Sure there is. It’s called “scooching the jelly.”

CyanoticWasp's avatar

@SavoirFaire if you’re going to try to introduce logic and good reasoning skills to Fluther, well, “good luck” is all I can tell you. Try not to burn out on that.

6rant6's avatar

@wundayatta Okay, scooching the jelly it is. You may have to back me up on this.

wundayatta's avatar

@6rant6 It’s an honorable tradition, it is.

SavoirFaire's avatar

@CyanoticWasp Mentioning these things is a reflex I’ve picked up from teaching, but so is controlling my expectations. Still good advice, though.

absalom's avatar

@wundayatta

I’ll totally adopt that.

@SavoirFaire

I appreciate the didacticism, but that’s unfortunately not what I was thinking of.

There is nothing formally fallacious about ‘denying the premise’ (or ‘scooching the jelly’) in this case. (To scooch the jelly doesn’t even make an argument, really; if it denies anything then it denies not the antecedent (assuming the question even contains one) but the question, thus precluding or attempting to preclude ‘argument’ in the first place.)

@people talking about the social section et al.

I understand that all answers are welcome in the social section. And I would not attempt to ‘control’ the answers to any question, @marinelife. It seems halfway unsocial to me, however, to imply (via very dour jelly-scooching, e.g.) that the discussion at hand is already invalid or inappropriate. Paraliptic – and I use the term lightly – paraliptic participation isn’t exactly ‘social’ participation, after all. It’s like coming to a party and telling the partiers they shouldn’t be partying. Maybe it’s a school night, but why bother?

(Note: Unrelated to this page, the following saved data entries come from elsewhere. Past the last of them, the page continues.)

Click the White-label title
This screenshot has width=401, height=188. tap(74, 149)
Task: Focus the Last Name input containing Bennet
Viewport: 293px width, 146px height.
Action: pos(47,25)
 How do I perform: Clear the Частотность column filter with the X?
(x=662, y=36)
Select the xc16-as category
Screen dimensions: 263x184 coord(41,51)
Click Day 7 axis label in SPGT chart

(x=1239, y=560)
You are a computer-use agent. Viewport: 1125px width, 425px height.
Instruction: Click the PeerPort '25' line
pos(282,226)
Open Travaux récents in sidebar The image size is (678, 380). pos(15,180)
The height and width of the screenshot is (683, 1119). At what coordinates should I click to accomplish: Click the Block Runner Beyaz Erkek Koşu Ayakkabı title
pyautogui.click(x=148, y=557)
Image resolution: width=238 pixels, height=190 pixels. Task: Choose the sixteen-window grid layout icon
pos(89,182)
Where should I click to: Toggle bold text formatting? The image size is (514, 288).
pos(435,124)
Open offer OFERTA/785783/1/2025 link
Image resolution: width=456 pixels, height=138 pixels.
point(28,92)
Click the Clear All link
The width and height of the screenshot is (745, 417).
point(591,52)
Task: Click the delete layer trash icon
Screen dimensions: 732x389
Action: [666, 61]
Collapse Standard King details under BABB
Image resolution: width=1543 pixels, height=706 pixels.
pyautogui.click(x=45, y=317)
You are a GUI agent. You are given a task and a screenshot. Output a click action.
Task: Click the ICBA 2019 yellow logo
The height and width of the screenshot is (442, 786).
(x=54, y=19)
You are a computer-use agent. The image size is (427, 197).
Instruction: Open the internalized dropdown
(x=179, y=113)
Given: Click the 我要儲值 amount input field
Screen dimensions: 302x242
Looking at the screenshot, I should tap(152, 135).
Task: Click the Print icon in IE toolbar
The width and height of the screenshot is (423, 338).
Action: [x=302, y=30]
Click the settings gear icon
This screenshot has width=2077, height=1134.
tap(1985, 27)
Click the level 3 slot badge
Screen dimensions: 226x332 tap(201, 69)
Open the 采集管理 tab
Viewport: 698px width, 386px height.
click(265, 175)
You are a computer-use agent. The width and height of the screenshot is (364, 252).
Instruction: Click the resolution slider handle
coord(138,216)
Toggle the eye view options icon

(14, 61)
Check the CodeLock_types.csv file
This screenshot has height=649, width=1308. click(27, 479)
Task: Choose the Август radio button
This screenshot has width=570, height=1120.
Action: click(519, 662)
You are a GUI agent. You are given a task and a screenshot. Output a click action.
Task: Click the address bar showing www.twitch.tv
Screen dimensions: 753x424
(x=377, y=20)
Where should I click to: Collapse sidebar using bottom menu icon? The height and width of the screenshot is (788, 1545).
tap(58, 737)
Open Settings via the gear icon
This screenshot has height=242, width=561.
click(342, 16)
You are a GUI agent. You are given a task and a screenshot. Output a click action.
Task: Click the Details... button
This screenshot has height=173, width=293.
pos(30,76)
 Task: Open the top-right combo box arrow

Of course we accept unsocial answers in the social section, but we still judge each answer and notice when someone’s said something backhanded or funny or unnecessary. That’s all I’m saying.

Anyway.

It’s interesting to me, though obviously not a big deal. The pith of it, as @6rant6 mentions in the question, is often humorlessness. There is humorous scooching, too, but then it’s performant or ‘crowdpleasing’, like @ucme says. But the real phenom is humorless crowdpleasing scooching, which may get great answers from other unfunny people, thus becoming a celebration of humorlessness, an orgy of genophobes and asexuals. (Those are the guys I feel bad for.)

SavoirFaire's avatar

@absalom I just thought that might be the term you were thinking of, since a different logical term came to your mind. I wasn’t saying it was the answer to the question posed. That’s why I called it “missing the point” in my response, though I do like “scooching the jelly.”